The guests experience and see arguments, crying, sickness, tiredness and lack of charity but they also experience generosity, forgiveness and genuine love. Like us, our guests must be connected and dependant on others. Having others love you even when they see you in utter poverty is an experience of the Mystical Body.

Our elders are quite popular with our young guests. There is a thirst for wisdom that was gained by experience and can be passed on to them. The presence of our elders reassures them that the Gospel can be lived throughout life’s difficulties.

They find it deeply healing to be listened to by someone who has enough wisdom and years to walk with them through their pain.

Even the wisdom shared in learning how to make something with your hands or just take care of your belongings are parts of Christian life that help them become more human and whole.

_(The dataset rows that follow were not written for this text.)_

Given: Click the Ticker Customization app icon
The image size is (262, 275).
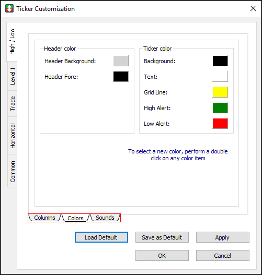Looking at the screenshot, I should [x=9, y=8].
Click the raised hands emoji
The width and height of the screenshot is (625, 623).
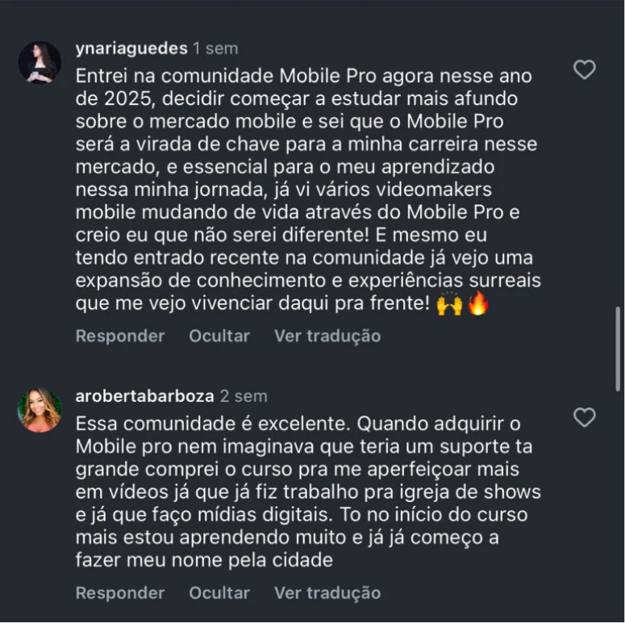tap(448, 306)
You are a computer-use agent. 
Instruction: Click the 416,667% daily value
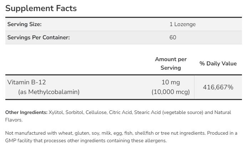pos(218,87)
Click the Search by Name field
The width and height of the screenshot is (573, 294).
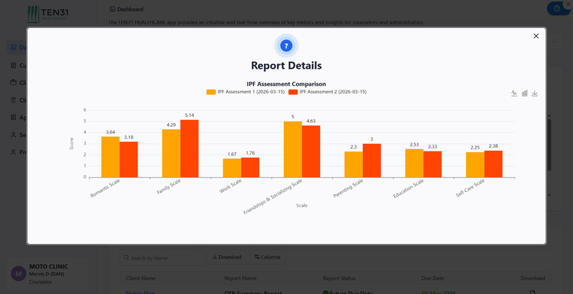coord(162,258)
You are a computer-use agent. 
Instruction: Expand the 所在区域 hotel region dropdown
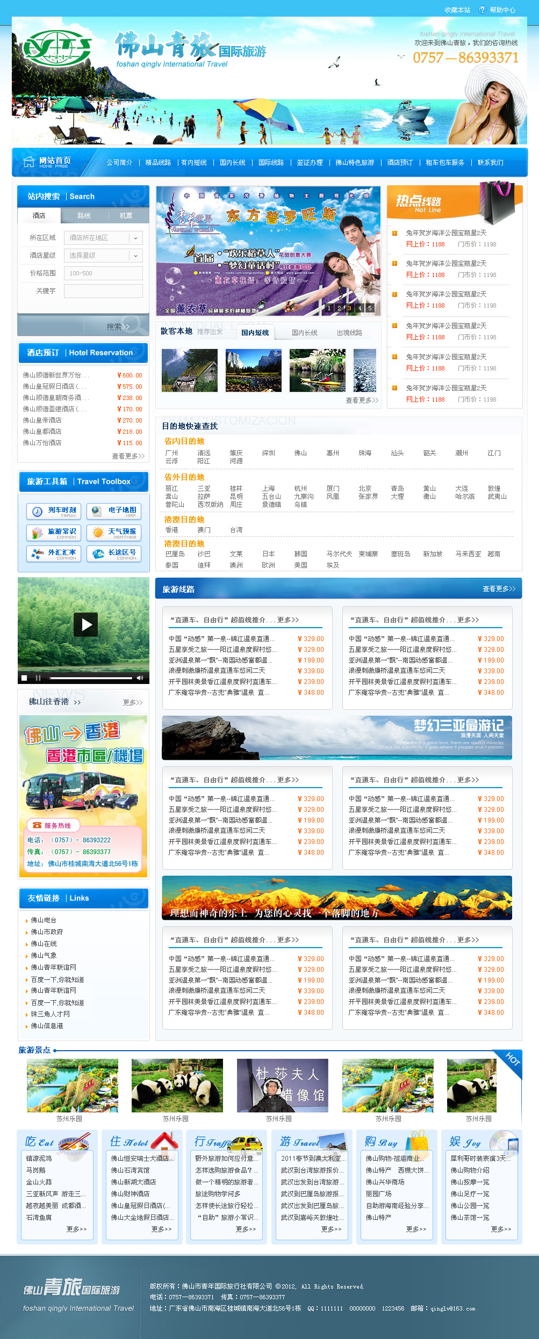coord(135,238)
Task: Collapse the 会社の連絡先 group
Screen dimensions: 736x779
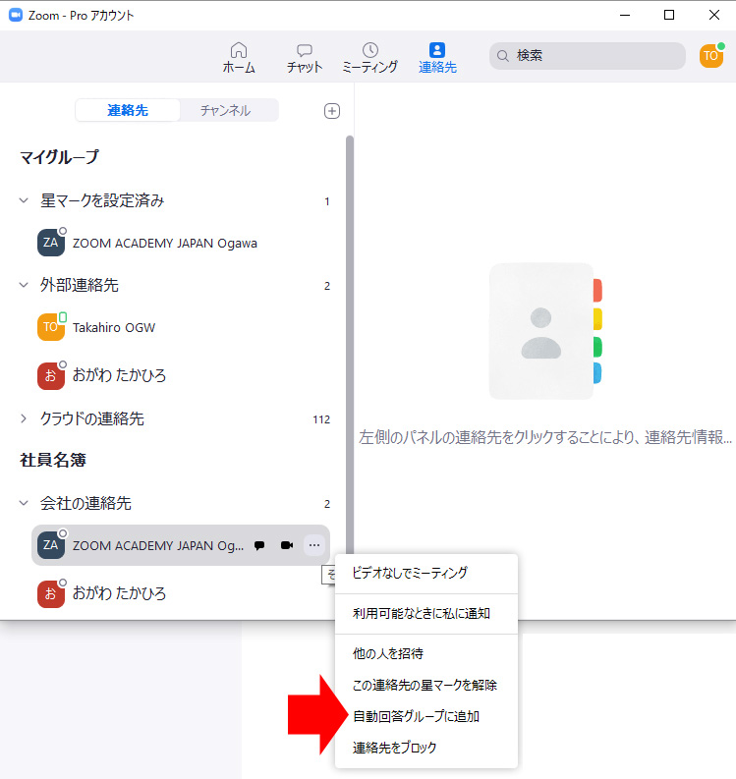Action: (x=24, y=503)

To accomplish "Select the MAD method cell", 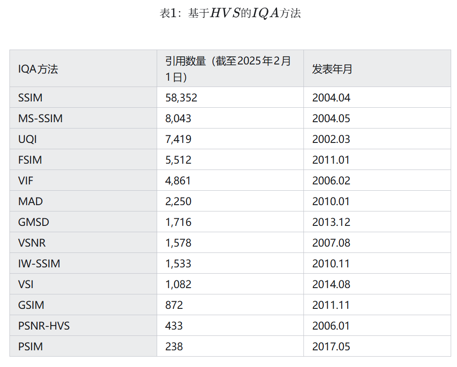I will coord(31,202).
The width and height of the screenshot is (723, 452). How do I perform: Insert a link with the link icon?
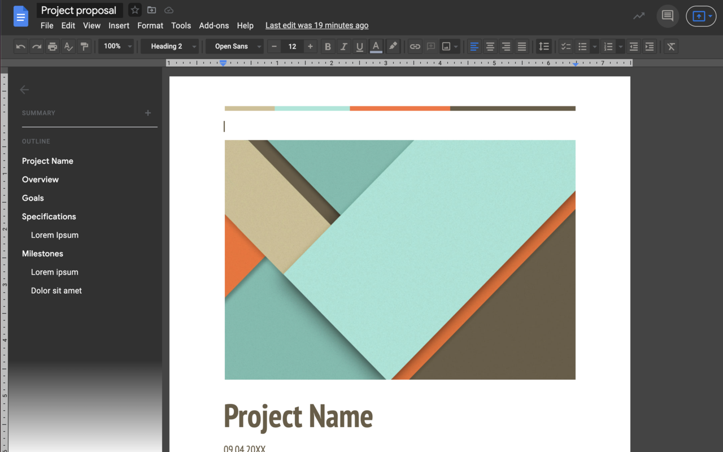tap(415, 46)
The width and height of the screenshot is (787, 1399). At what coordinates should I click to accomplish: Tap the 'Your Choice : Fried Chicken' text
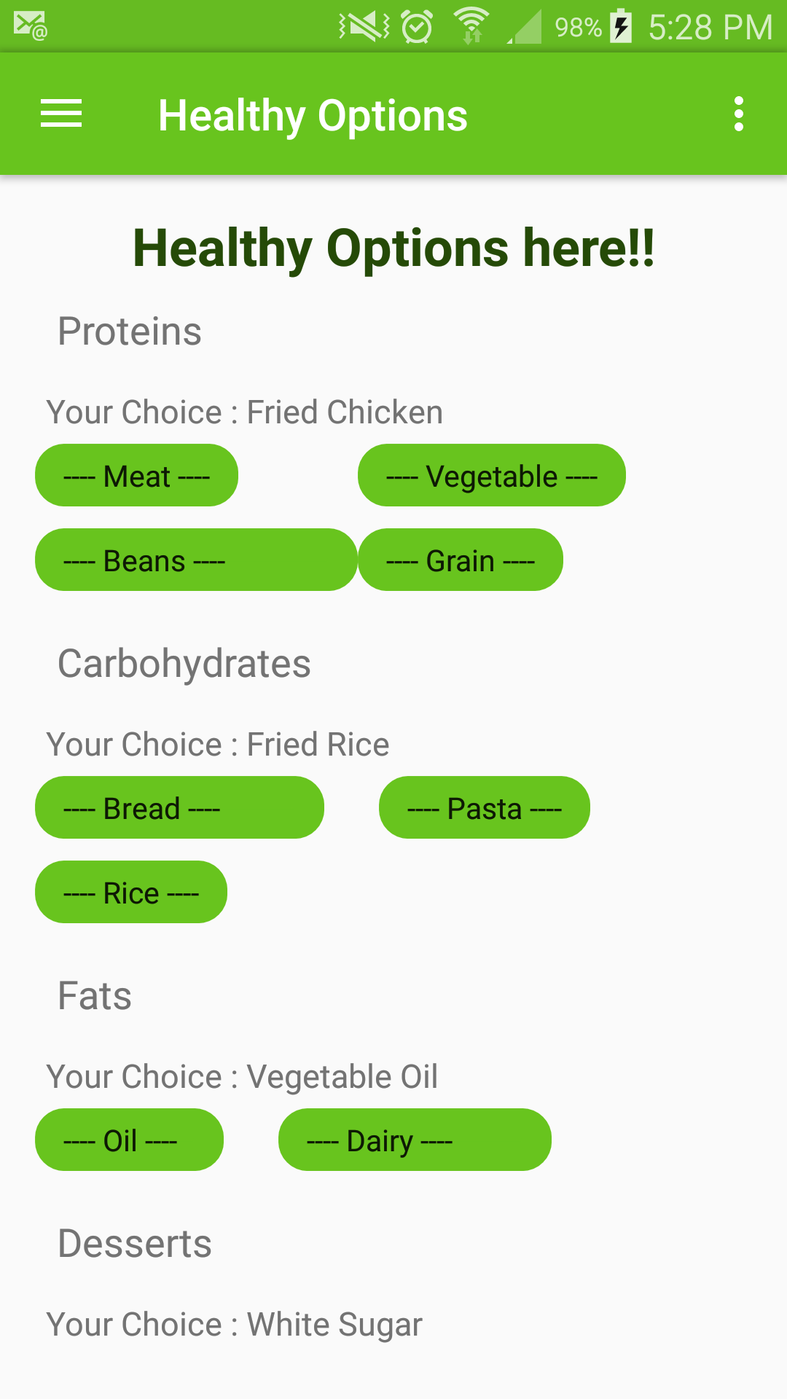(x=244, y=412)
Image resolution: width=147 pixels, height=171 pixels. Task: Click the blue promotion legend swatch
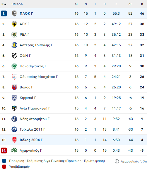[x=4, y=161]
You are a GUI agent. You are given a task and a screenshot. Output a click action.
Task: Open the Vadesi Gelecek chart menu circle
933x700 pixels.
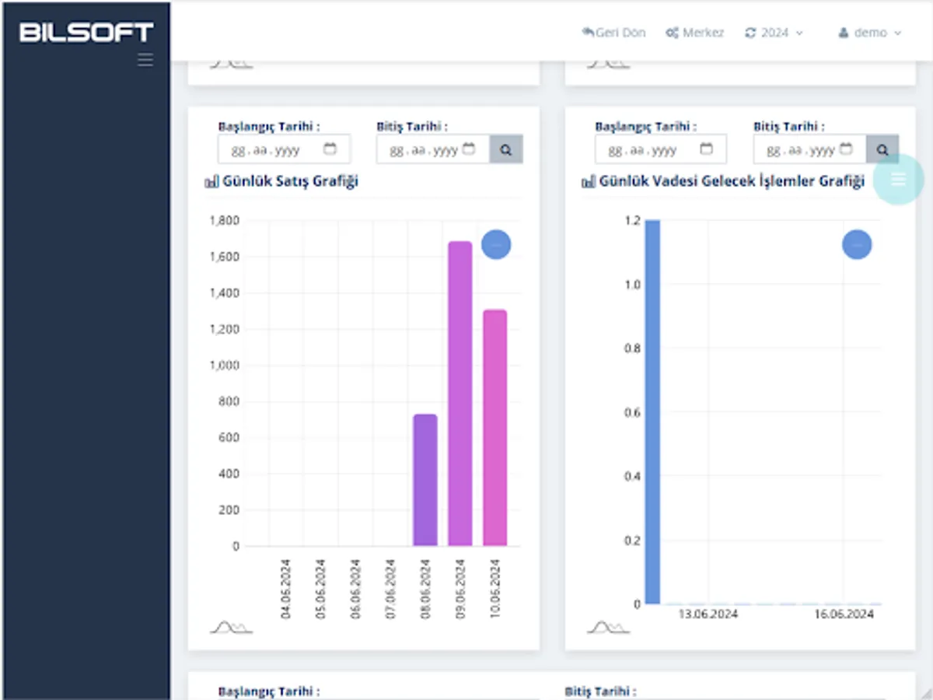coord(857,244)
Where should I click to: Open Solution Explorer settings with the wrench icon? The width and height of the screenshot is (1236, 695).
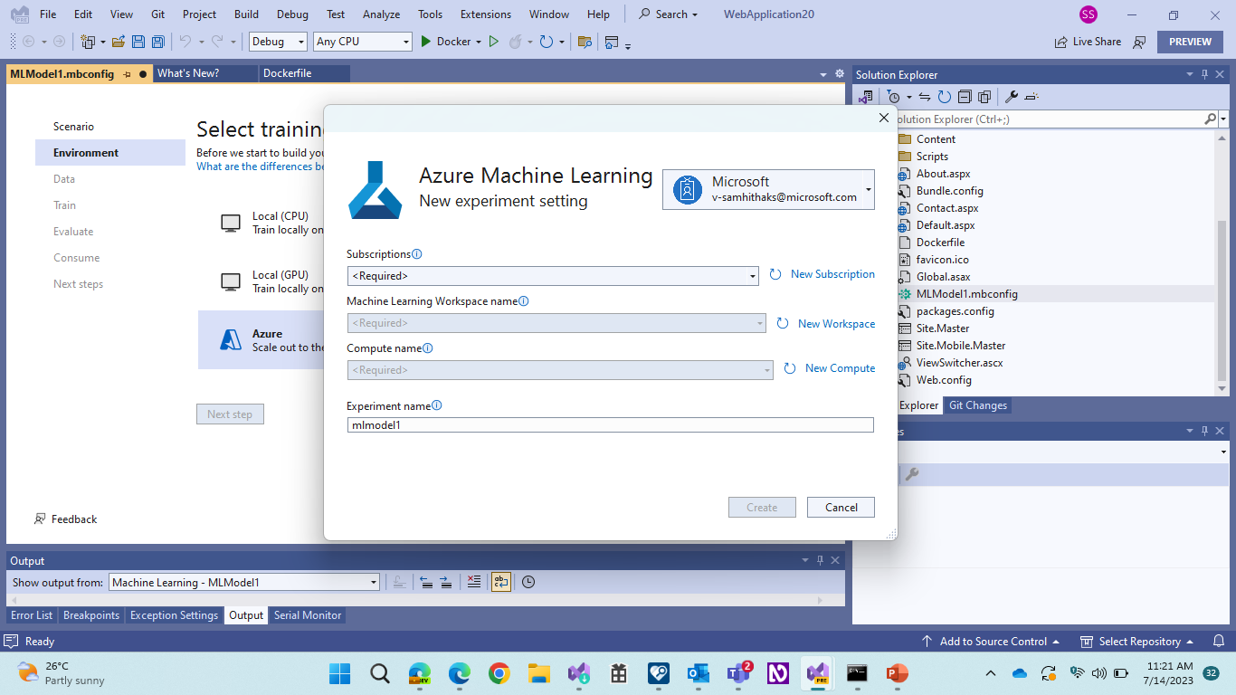pyautogui.click(x=1012, y=96)
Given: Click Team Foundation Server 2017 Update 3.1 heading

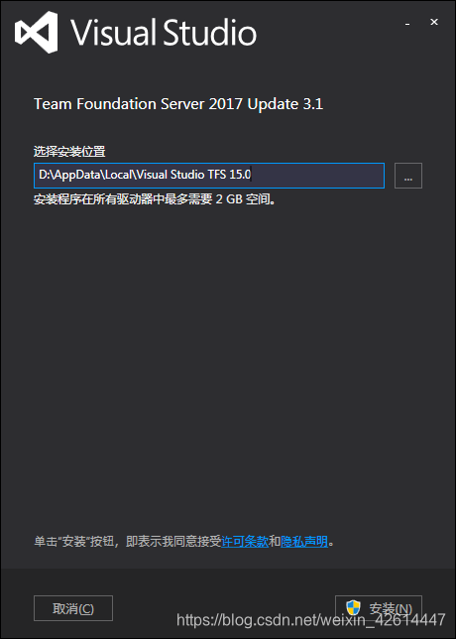Looking at the screenshot, I should 178,104.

Our life in Combermere has a strong liturgical rhythm which is very tied to the earth. This rhythm creates space for God and only allows very limited use of electronic devices. Our guests find peace as our life is not chaotic or noisy. However, it is very full and certainly isn’t slow.

It is full of work: growing and preparing food, endless maintenance jobs, wood to split, and donations to sort. It’s full of liturgy: daily Mass, communal prayer, and spiritual reading. It’s also full of celebration: preparations for feast days, customs to bring feasts alive, and time together eating, singing and playing.

The focus of the life of our guests can become Christ. They can begin to find him not only at Mass or in the celebrations of feasts but in the kitchen or the fields. The Gospel can then be incarnated wherever life leads them.

It would be hard to overstate how much our guests enrich our life. They challenge us to live our own vocation authentically, to put into words our own experience of God and to preach the Gospel with our lives.

We are so often encouraged by their example of love and service and how they embrace Christ in their own poverty. One could say it’s a mutually beneficial experience where Christ gives himself to all through all.